Beginning at the line that contains "Click the wallet" and continuing through the end of the material, swap "balance card" for "account card" and rewrite those lines with nothing else changed. Leave the pictures out of your answer.
★ ★ ★
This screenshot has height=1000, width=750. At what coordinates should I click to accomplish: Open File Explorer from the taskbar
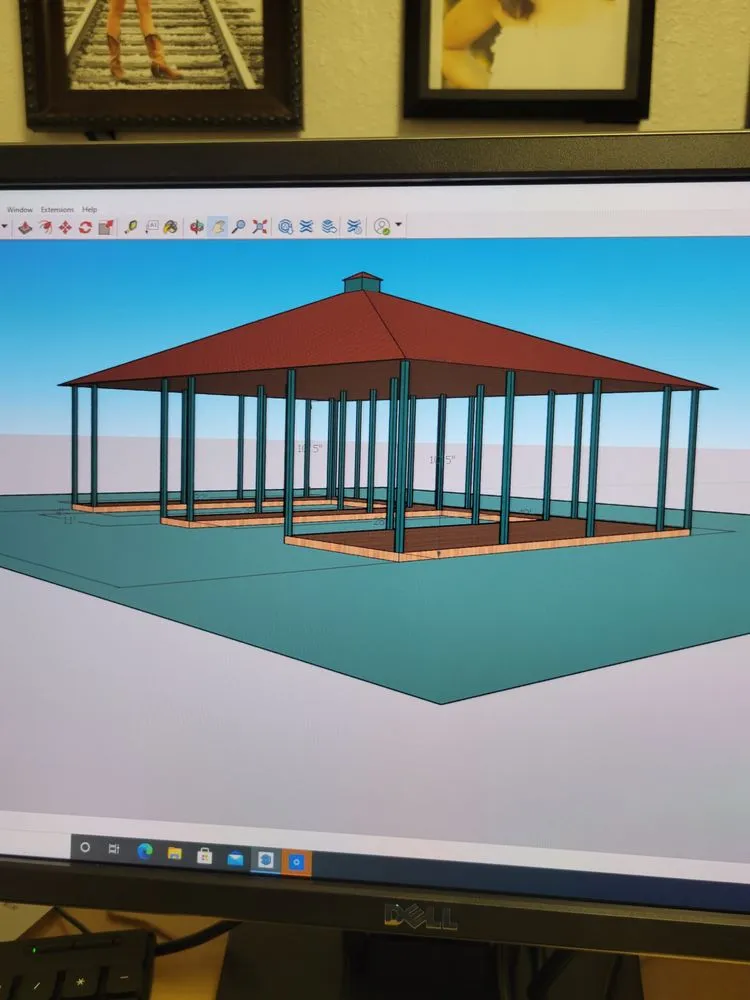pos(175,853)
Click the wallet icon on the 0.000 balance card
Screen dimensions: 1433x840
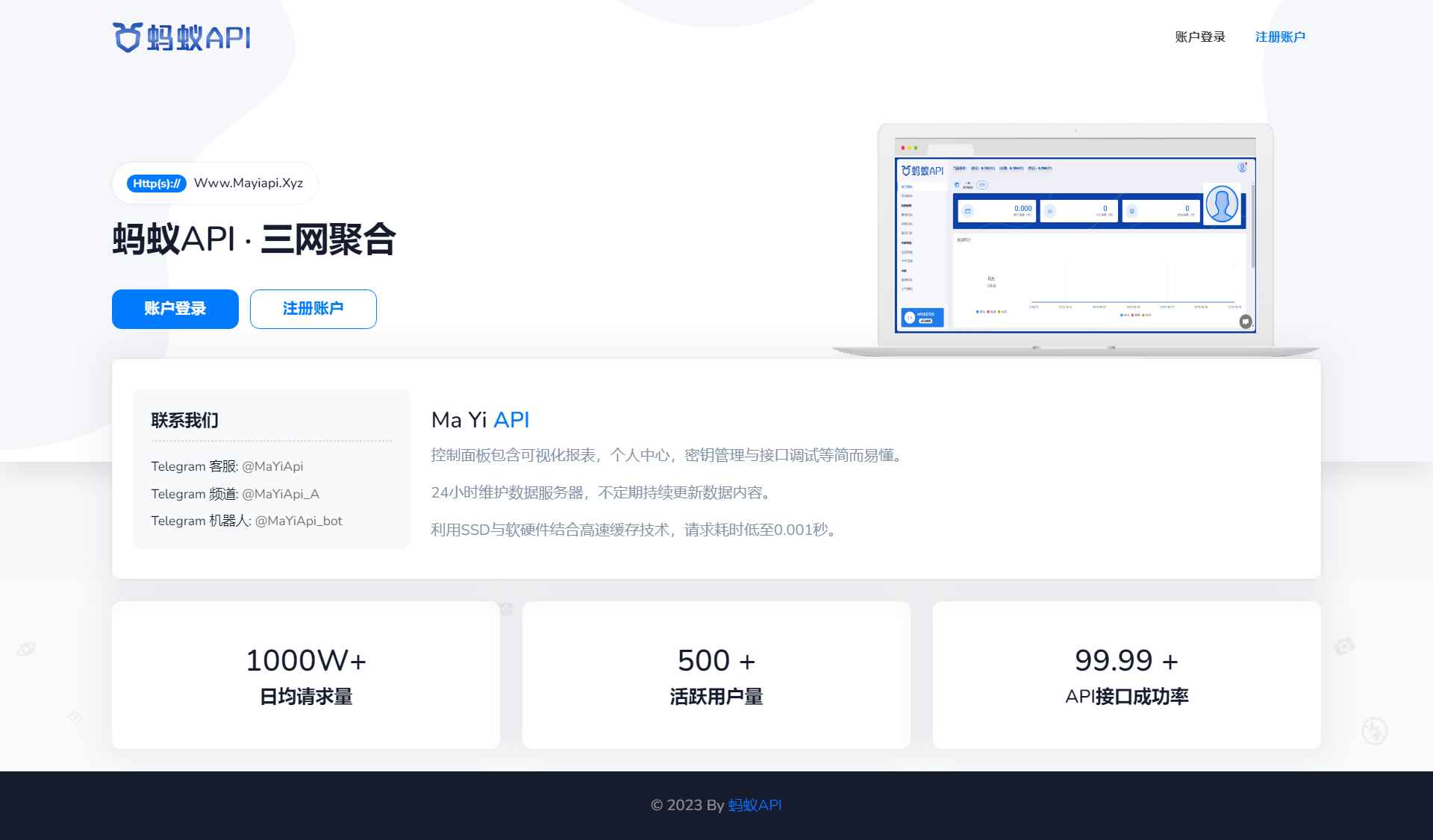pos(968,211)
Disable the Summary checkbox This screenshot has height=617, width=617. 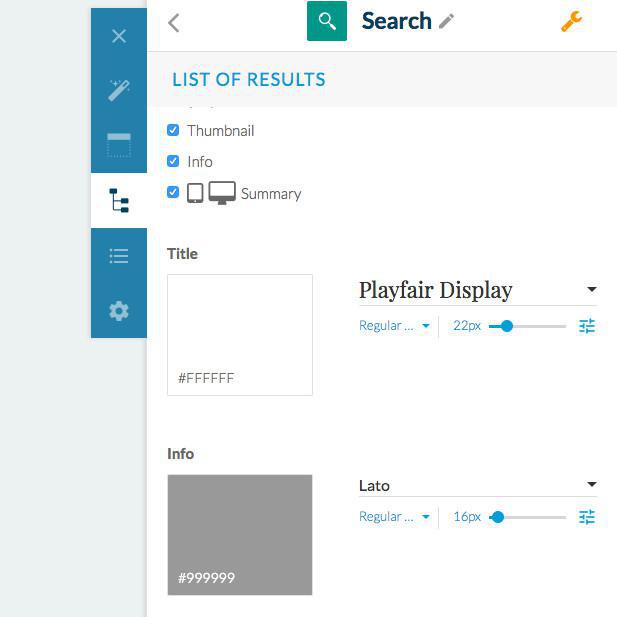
★ ★ ★
**COMPLETE OUTPUT**
Click the wallet icon on the 0.000 account card
Screen dimensions: 1433x840
pos(968,211)
Disable the Summary checkbox This screenshot has height=617, width=617. 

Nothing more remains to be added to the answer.